Martin slowly turned Bob’s hand around—wincing at the sound of the frail bones cracking—and moved it a little more toward the light.
Bob was clutching a piece of paper that had been wadded into the size of a lime.
Carefully working it free of Bob’s frozen grip, Martin smoothed open the sheet of stationary.
Hello, Dipshit, read the salutation.
Martin almost grinned. “Hello yourself, Jerry.”
The letter continued:
Since you’re reading this, then Gash woke up before I could finish telling you what you need to do.
Yes, I figured that you’d end up holding Bob’s hand; cop to it or not, you’re a hand-holder; held your dad’s hand, held your mom’s, it only stood to reason . . . .
Second floor above what used to be DeVito’s; first room on your left at the top of the landing.
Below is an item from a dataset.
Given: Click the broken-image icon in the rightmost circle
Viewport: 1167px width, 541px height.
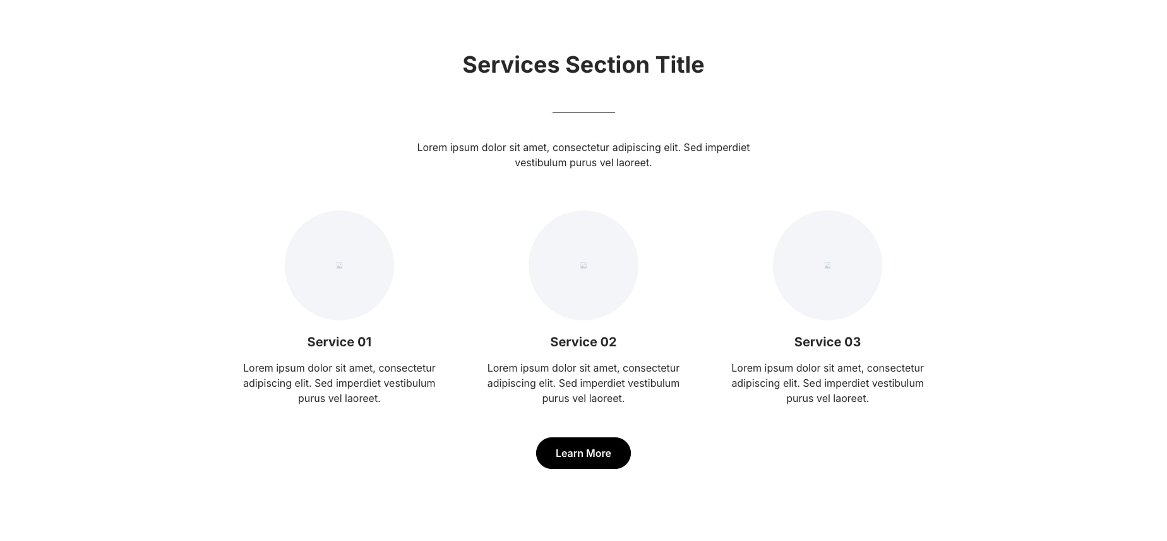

Bob’s old apartment many years ago. The painting is there, so is the key to the museum. You’ll know the key when you find it—or when it finds you. There’s a flashlight under the bed, you’ll need it.
Be careful; once you’re inside, Gash will know and he’ll come looking. Make damn sure he doesn’t spot you—and more important than that, make sure you don’t see him. It, actually. Trust me on this: you lay eyes on that thing, you’d sooner rip them out of their sockets than have to look at it a second time.
The exhibit you want is called Rights of Memory. In it, you’ll find a piece entitled As Was, As Is. Smash the case, and take the piece out of the museum. Once you’ve gotten out, destroy it—and don’t let your heart or hand be swayed by its appearance, that’s what Gash wants.
This piece is the disease; it is the physical form of the Alzheimer’s that is killing Bob; Gash is what the Alzheimer’s is becoming. As long as he and it are in the same place, the process can’t be stopped. He’s been using other pieces from inside the museum to build himself; when Bob dies, he will ingest As-Was and be complete. It is the single most powerful source of his strength; destroy it, and he’s toast.
No, this won’t save Bob, but it will stop Gash and buy the rest of the Substruo time to repair the foundation while they wait for Bob’s replacement to come of age.
Then there’s one last thing that you’ll need to do, and it’s going to take nerve.
Here Jerry had drawn an arrow at the bottom of the page. Martin turned over the letter and read the two short lines written there.
“Oh, no . . . .”
From the bed, Bob released another rattle-wheeze-pop! Martin looked at him. The gaps between each breath were growing longer. And Martin knew what this meant; he’d known it with Dad, known with Mom. There was maybe an hour left; probably less.
He grabbed the flashlight from under the bed, rose from the chair, leaned down, kissed Bob’s forehead, whispered, “Good-bye, my friend; I will keep you in my heart always,” then walked across the room, kicked aside the crate, wrenched open the door, and ran. And ran. And ran. Hitting the street, he kept running, the crowbar hanging from his grip, not giving a good goddamn if anyone saw him or not. He would not be stopped. Regardless of what he had to do, he would not be stopped. He stuck to the side streets and alleyways. Six minutes after he’d said good-bye to Bob, Martin emerged half a block from West Church Street. He would have to be out in the open now; if the cops were going to spot him, it would be between here and DeVito’s.